= Nihilist cipher =

Manually operated symmetric encryption cipher

In the history of cryptography, the Nihilist cipher is a manually operated symmetric encryption cipher, originally used by Russian Nihilists in the 1880s to organize terrorism against the tsarist regime. The term is sometimes extended to several improved algorithms used much later for communication by the First Chief Directorate with its spies.

==Description==
First the encipherer constructs a Polybius square using a mixed alphabet. This is used to convert both the plaintext and a keyword to a series of two digit numbers.
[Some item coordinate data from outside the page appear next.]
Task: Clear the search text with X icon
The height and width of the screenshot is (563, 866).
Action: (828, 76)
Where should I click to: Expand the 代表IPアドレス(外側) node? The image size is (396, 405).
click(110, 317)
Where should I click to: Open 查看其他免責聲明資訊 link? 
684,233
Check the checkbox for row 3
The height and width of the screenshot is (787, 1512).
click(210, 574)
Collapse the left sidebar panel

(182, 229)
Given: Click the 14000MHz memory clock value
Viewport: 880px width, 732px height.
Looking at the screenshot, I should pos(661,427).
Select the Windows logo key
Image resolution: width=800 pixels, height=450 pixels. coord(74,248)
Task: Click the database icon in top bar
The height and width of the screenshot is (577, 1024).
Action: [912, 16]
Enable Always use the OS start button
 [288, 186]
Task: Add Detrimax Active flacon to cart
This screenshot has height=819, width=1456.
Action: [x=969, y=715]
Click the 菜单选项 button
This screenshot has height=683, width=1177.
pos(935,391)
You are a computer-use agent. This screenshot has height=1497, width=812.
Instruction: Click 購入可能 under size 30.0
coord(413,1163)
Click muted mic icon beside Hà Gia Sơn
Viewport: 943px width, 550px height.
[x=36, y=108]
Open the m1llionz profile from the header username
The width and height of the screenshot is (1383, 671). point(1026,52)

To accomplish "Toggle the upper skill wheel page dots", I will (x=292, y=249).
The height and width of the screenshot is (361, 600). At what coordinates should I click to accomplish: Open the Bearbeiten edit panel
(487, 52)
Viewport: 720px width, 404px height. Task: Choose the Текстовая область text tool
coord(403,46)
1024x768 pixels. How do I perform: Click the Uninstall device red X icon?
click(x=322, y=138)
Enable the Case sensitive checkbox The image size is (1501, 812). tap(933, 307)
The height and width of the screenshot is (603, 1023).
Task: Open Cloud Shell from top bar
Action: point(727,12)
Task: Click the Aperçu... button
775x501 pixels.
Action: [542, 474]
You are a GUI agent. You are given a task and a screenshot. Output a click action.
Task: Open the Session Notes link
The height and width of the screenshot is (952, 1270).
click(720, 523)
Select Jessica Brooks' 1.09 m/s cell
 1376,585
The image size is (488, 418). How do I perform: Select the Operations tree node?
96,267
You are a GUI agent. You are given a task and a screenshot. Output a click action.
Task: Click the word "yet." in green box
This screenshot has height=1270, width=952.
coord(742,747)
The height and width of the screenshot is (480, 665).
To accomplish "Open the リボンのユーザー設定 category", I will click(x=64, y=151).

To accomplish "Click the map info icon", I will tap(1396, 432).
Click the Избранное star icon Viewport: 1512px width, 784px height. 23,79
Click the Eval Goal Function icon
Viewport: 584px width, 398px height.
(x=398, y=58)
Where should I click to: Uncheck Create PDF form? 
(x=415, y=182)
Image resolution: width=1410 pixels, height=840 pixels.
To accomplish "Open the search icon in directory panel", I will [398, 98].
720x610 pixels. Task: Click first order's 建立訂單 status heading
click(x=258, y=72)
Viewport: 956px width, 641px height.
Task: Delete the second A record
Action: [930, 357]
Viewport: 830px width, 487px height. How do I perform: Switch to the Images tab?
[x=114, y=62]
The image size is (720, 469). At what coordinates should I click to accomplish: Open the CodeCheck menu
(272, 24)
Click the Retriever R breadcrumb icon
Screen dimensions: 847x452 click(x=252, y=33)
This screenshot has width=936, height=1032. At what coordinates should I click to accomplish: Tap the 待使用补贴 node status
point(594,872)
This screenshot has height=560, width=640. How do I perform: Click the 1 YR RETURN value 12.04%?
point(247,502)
These numbers are then added together in the normal way to get the ciphertext, with the key numbers repeated as required.

===Example===
Consider the Polybius square created using the keyword ZEBRAS:

|  | 1 | 2 | 3 | 4 | 5 |
|---|---|---|---|---|---|
| 1 | Z | E | B | R | A |
| 2 | S | C | D | F | G |
| 3 | H | I | K | L | M |
| 4 | N | O | P | Q | T |
| 5 | U | V | W | X | Y |

with a plaintext of "DYNAMITE WINTER PALACE" and a key of RUSSIAN.
This expands to:
 PT: 23 55 41 15 35 32 45 12 53 32 41 45 12 14 43 15 34 15 22 12
 KEY: 14 51 21 21 32 15 41 14 51 21 21 32 15 41 14 51 21 21 32 15
 CT: 37 106 62 36 67 47 86 26 104 53 62 77 27 55 57 66 55 36 54 27

==Cryptanalysis==
Because each symbol in both plaintext and key is used as a whole number without any fractionation, the basic Nihilist cipher is little more than a numerical version of the Vigenère cipher, with multiple-digit numbers being the enciphered symbols instead of letters. As such, it can be attacked by very similar methods. An additional weakness is that the use of normal addition (instead of modular addition) leaks further information. For example, (assuming a 5 × 5 square) if a ciphertext number is greater than 100 then it is a certainty that both the plaintext and key came from the fifth row of the table.

==Later variants or derivatives==
During World War II, several Soviet spy rings communicated to Moscow Centre using two ciphers which are essentially evolutionary improvements on the basic Nihilist cipher. A very strong version was used by Max Clausen in Richard Sorge's network in Japan, and by Alexander Foote in the Lucy spy ring in Switzerland. A slightly weaker version was used by the Rote Kapelle network.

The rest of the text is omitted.